Chereads / A LOVER (FRIENDZONE) / Chapter 23 - Chapter 23

Chapter 23 - Chapter 23

"Kerja bagus, Liam. Jadi, dimana kau menyembunyikannya?" tanya Justin kepada asistennya itu, setelah mendapatkan informasi jika Mary diculik. Justin pikir orang itu adalah Liam.

Sementara itu, Liam masih mempertahankan kebingungannya. "Menyembunyikan siapa?"

"Tentu saja Mary. Bukankah kau sudah berhasil membawanya?" tanyanya memastikan.

"Apa? Tidak. Aku belum berhasil membawanya kemari," katanya memberitahu Justin.

Mendengar pengakuan Liam, sontak hal itu membuat Justin terkejut dan ia pun bangkit dari duduknya. "Maksudmu apa Liam? Tadi pagi, putri sulung Yamada mengatakan jika Mary diculik. Dan aku pikir itu kau!"

"Diculik? Benarkah? Saya bahkan belum melakukan apapun," jawabnya.

Wajah Justin memucat, ia panik sekarang. Jika pelaku penculikan itu bukan Liam, lantas siapa yang melakukannya?

"Jika kau bukan pelakunya, lalu siapa yang menculik Mary?"

Liam nampak menggelengkan kepalanya. "Aku tidak tahu. Atau jangan-jangan, Matteo sudah berhasil lebih dulu menemukannya?"

Justin terhenyak, jika dugaan Liam benar kalau yang menculik Mary adalah Mattei, maka tak ada kesempatan untuknya menemui wanita itu lagi.

"Liam, temukan keberadaan Mary sekarang!" katanya memerintah asistennya itu.

Liam mengangguk. "Baik, saya akan melakukannya." Dan pria itu bergegas pergi dari ruangan Justin.

Sementara itu, tanpa Justin sadari, sedari tadi ada Gary yang menguping pembicaraan mereka dari luar. Sebelum akhirnya pergi setelah Liam keluar dari dalam sana.

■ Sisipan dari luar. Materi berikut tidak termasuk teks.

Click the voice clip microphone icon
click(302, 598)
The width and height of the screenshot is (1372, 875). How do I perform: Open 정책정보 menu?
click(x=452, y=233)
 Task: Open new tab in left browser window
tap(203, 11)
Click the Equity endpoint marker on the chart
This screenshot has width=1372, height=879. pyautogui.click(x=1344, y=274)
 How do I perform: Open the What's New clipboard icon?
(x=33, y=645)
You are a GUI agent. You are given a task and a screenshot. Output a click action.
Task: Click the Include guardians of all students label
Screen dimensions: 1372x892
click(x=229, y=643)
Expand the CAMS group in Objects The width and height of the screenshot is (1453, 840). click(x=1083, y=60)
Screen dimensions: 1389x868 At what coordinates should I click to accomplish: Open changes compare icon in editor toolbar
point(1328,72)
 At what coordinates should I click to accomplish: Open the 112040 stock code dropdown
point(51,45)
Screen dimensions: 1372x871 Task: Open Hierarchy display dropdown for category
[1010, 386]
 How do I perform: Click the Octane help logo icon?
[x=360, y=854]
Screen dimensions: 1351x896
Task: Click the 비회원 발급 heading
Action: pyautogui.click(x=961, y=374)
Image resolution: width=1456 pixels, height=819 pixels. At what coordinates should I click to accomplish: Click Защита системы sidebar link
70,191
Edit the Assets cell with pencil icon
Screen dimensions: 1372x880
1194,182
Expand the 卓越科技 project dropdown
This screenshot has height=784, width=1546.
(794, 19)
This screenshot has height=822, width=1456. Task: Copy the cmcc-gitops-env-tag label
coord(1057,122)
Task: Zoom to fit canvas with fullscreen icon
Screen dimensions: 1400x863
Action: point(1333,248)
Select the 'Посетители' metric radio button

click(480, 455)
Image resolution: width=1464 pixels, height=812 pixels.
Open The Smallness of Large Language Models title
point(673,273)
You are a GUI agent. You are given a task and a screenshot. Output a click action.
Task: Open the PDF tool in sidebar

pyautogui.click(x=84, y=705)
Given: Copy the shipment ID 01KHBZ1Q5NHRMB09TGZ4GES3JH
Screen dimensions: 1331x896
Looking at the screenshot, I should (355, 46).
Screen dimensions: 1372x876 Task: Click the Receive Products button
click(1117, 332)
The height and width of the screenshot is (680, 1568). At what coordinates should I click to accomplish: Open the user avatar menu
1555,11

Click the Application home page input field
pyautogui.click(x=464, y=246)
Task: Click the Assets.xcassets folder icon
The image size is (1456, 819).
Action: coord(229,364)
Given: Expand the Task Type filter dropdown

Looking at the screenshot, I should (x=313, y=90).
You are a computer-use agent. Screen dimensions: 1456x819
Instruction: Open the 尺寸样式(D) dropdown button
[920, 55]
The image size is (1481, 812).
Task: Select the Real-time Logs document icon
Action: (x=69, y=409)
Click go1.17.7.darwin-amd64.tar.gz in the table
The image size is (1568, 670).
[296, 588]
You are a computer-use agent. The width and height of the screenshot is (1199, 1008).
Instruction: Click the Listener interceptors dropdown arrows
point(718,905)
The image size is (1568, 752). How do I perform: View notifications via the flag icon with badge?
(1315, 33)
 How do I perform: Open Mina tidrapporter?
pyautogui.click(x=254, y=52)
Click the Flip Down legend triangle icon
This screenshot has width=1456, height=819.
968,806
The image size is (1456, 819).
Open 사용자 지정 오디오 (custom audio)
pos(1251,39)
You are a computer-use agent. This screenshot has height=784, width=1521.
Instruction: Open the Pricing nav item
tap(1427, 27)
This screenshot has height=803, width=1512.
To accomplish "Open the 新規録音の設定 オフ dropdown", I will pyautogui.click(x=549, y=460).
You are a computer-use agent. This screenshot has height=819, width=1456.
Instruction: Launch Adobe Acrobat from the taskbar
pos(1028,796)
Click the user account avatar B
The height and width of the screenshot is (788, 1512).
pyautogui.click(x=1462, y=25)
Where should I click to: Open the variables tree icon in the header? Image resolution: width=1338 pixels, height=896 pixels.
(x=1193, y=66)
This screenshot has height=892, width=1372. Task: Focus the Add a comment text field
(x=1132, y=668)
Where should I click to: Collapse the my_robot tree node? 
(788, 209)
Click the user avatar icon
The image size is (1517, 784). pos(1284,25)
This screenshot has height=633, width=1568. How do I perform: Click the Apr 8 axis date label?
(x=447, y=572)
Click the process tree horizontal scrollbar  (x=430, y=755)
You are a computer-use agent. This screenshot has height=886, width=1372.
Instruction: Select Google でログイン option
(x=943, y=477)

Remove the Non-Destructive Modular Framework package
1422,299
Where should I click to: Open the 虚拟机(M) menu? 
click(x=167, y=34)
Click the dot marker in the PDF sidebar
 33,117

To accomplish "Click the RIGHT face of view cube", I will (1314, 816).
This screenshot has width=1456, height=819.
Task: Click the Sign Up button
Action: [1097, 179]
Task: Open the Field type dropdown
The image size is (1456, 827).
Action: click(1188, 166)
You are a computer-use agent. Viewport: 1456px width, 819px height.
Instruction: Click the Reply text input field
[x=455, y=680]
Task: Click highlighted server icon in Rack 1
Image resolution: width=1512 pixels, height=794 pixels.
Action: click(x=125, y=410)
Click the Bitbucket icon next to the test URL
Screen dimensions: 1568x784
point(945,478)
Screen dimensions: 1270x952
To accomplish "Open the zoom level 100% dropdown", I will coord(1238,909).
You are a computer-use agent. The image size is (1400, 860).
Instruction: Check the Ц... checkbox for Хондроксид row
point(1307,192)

"Nona Yuri harus tahu hal ini," katanya.

****

"Makanlah! Masih baik kau diberi makanan disini!" Miru memaksa Mary untuk memakan makanan yang telah ia beri pada wanita itu.

Sementara itu, Mary menatap tajam ke arah Miru dengan benci, sedangkan yang merasa ditatap hanya bersikap santai.

"Tatapanmu itu tidak akan mempengaruhiku," katanya.

"Ck, bagaimana mungkin Noe bisa memiliki adik seperti dirimu!" Mary mulai berbicara.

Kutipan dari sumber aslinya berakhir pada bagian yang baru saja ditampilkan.